The Funnel Web has the evocative scientific name of Atrax Robustus. His name is for the virulent toxin, Atratoxin, which is especially lethal for primates and man, of course. His venom may not be quite as lethal, drop-by-drop, as that of the wandering spider, but the Australian arachnid will be more likely to sustain an attack and inject far more toxin. (Why some vipers like the Gaboon and large Rattlers are so deadly; their huge fangs and copious amounts of venom).
The male funnel web spider is attracted to water during the summer mating season and often falls into swimming pools where he appears dead until picked up, where he promptly springs to life and gratefully bites his rescuer!
Before 1980 this spider was much more feared: an antivenin concocted in that year has prevented further death, after the spider's venom killed a small child in less than 15 minutes!
The wandering spider, also called the "Armed Spider," is found in many parts of Central and South America, from Costa Rica, all the way to Argentina. He is a large creature, from 4 to 5 inches leg span at maturity (against the thick-bodied and more powerful funnel web's 1 to 3 inches). He hunts at night and is concealed during the day in termite mounds or even banana plants. (which is why some have been shipped all over the world, biting surprised dock workers, and even more alarmed shopping housewives in supermarkets!... from time-to-time!).

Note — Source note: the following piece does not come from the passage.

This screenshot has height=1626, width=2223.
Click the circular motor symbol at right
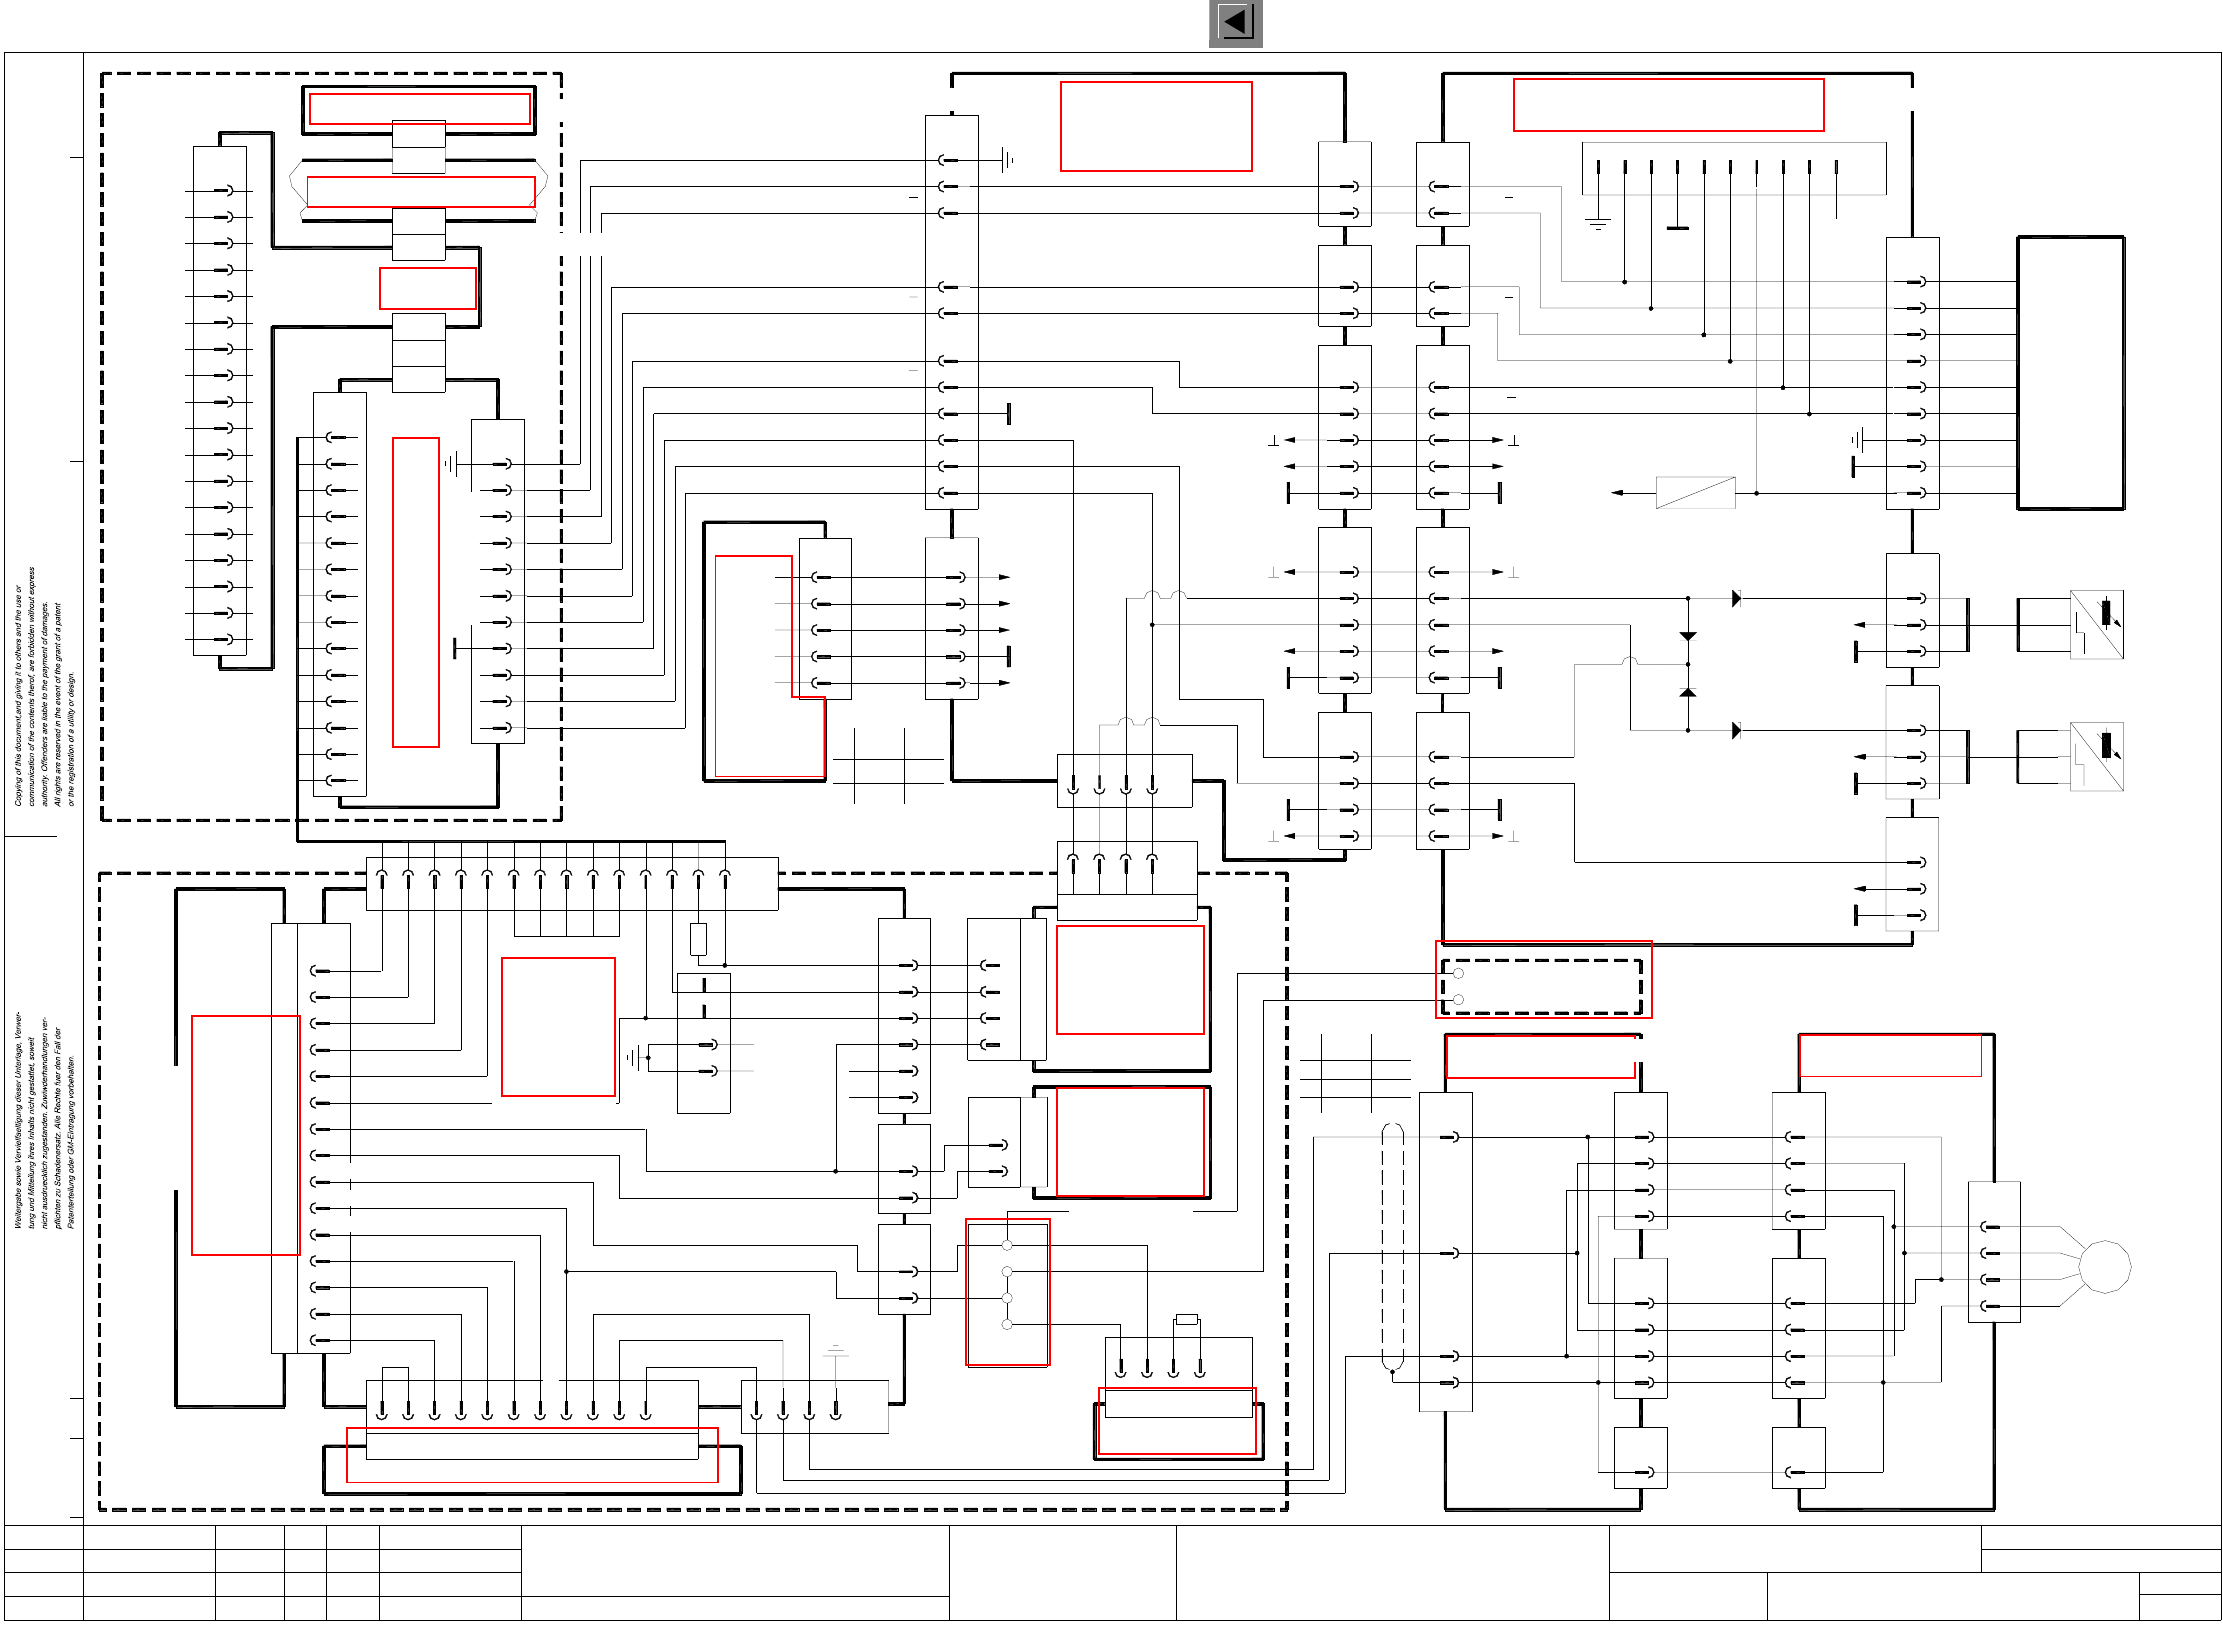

One of the more interesting aspects of the American spider's bite is that it often causes Priapism in men. This causes a painful erection, lasting for hours, and often ending with impotence. ("Cumere, darlin,' let's have a good one for the road!"). Its venom is currently being studied for use in erectile dysfunction...I am unsuccessfully restraining myself from chuckling over this. (If the Chinese find out about it, they will denude the Americas of the creature: might give the rhinoceros horn and tiger's bones a rest!
Heck, there will then be 10 billion of them in a couple of years...all making rubbish for export in sweat shops!)
The wanderer will assume an erect defence/attack position with its striped abdomen exposed (time to retreat). It also sways from side to side like a cobra. (It also might bite without doing any of these things if surprised). The funnel web also rears in warning.
You really don’t want to get bitten by either of these arachnids; they can both move fast, especially the wanderer, so move away smartly and diffuse the situation.
From stage right...one that’s worse!!
Just to make your nightmares even more vivid, there is one spider, the "Six-Eyed Sand Spider," that may have a venom far more toxic than even our two protagonists today. This shy creature lives on and under the desert sands of North Africa. Known locally as the Sicarius Hahni, this arachnid possesses a Cryotoxin that will, indeed, make you cry. It is said to be even more deadly than that of the Golden Dart Frog (see my hub), previously thought to have the most deadly toxin on the planet.
There is no antivenin for this neurotoxin; any creature it has bitten has died within minutes. The two reports of it biting humans ended with one death and another having his arm amputated to prevent him dying. The effect is similar to that of the Brown Recluse, except far more so. This ambush predator is luckily timid and not aggressive; you would be unlucky - very - to be bitten, and would be also very lucky to survive.
There are a couple of thousand spiders we know about, and many more out there waiting to be discovered. ALL arachnids carry venom of one sort or another. FEW can bother large mammals like man. But all spiders should be treated with respect and left alone to get on with their lives. They generally repay the courtesy.